Além de formar um colchão anticíclico, o fundo soberano poderá, caso a evolução da economia seja melhor do que o previsto, ser usado para melhorar a percepção fiscal. Um dos principais passivos do país, que não está explicito nas contas públicas, são os compromissos previdenciários. A Fazenda antevê um cenário em que as descobertas recentes de petróleo aumentem as receitas federais, permitindo apartar recursos para a Previdência dentro do fundo e, ao mesmo tempo, fazer a desoneração da folha de pagamentos.

Críticas ao fundo soberano são creditadas, pela Fazenda, à falta de conhecimento da operação do fundo e dos complexos mecanismos de contabilidade fiscal. O fundo soberano será composto de duas pernas, um fundo com ativos financeiros e o chamado Fundo Fiscal de Investimentos e Estabilização (FFIE). Serão consideradas despesa primária as transferências de recursos feitas ao FFIE, mas o dinheiro efetivamente não será gasto. Os recursos irão compor o patrimônio do FFIE e serão investidos em títulos públicos, aquisição de dólares e papéis do BNDES no exterior. O patrimônio do FFIE poderá ser sacado no futuro, representando uma receita primária.

O primário é calculado com base em variações da dívida líquida do setor público. O FFIE não irá compor a contabilidade da dívida líquida, que inclui ativos e passivos do governo, porque será um fundo de natureza privada. O FFIE será gerido por um banco federal e terá o governo como o seu cotista exclusivo.

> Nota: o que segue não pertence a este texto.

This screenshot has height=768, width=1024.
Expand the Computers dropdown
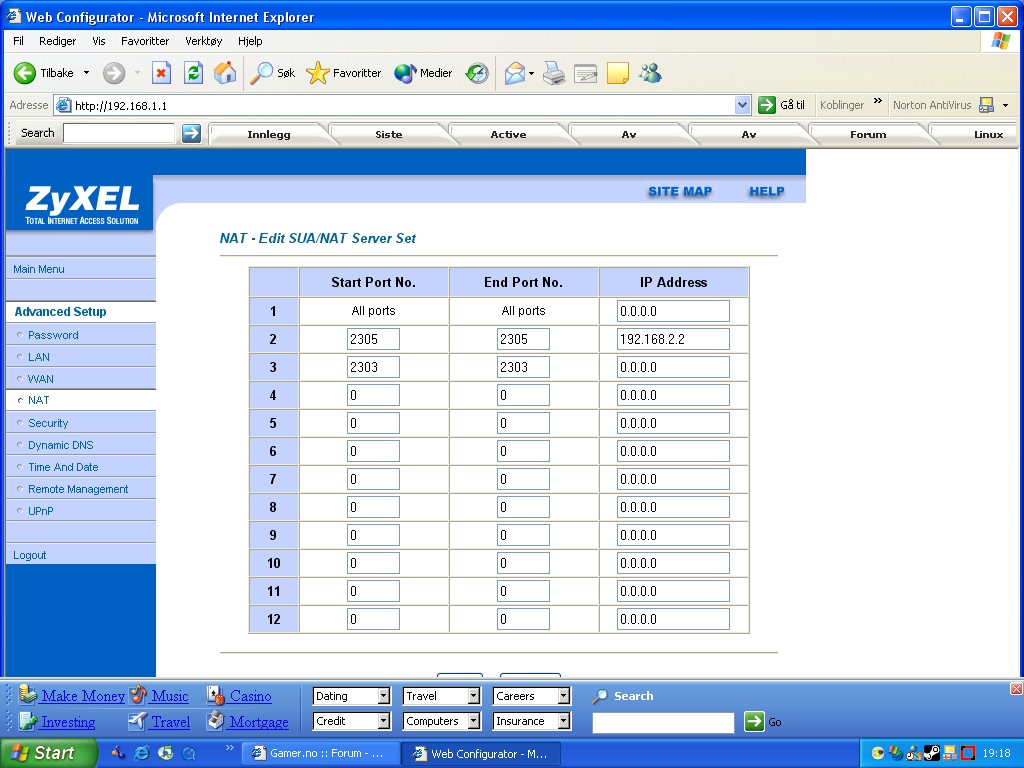[472, 721]
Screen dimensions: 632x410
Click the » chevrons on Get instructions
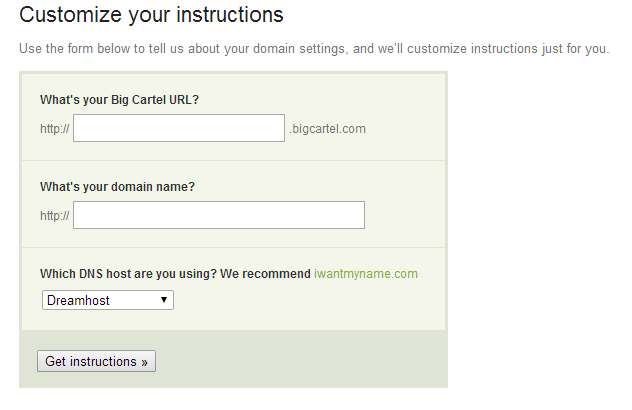click(144, 362)
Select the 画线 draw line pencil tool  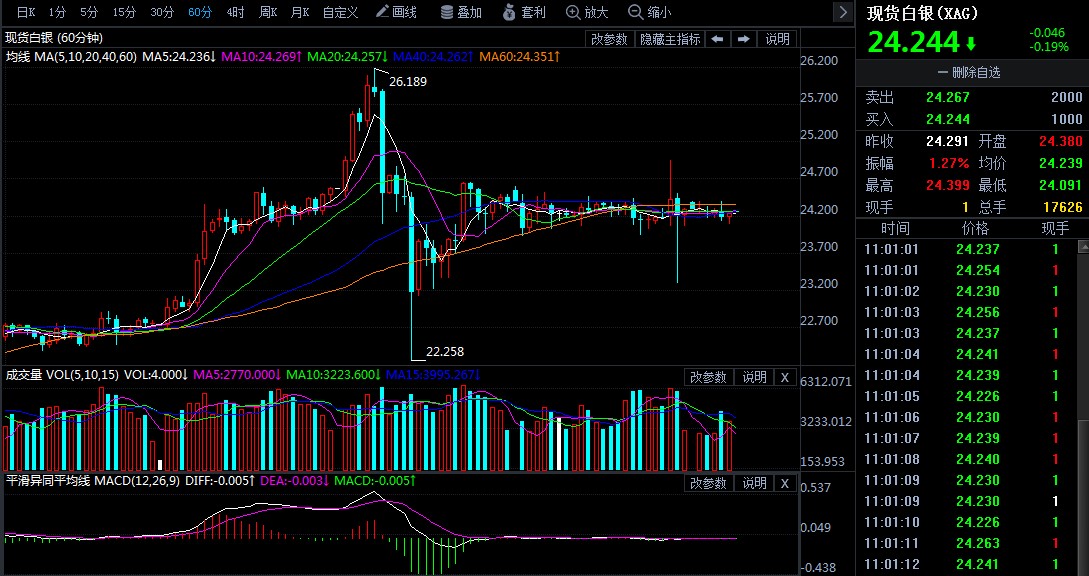(x=396, y=12)
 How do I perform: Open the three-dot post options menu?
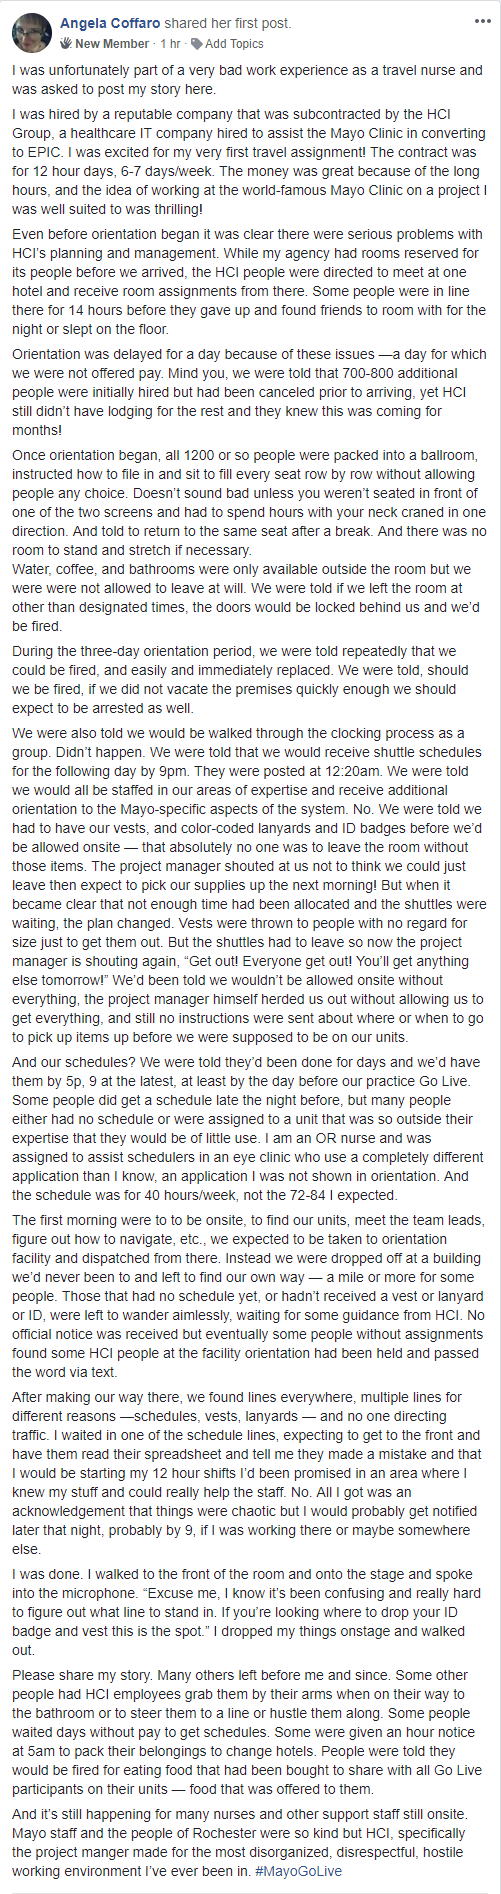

A outra perna do fundo soberano é o fundo de ativos financeiros, cuja principal função é operar como linha auxiliar da política cambial. Nesse caso, o Tesouro irá, de um lado, levantar recursos com a venda de títulos públicos no mercado ou pela desmobilização de disponibilidades financeiras e, de outro, comprar dólares, que serão aplicados no fundo de ativos financeiros. Grosso modo, é uma operação semelhante à das reservas internacionais. A diferença é que as aplicações das reservas são, por natureza, mais conservadoras, e o fundo poderá investir de modo um pouco mais arriscados, conforme interesses estratégicos do país.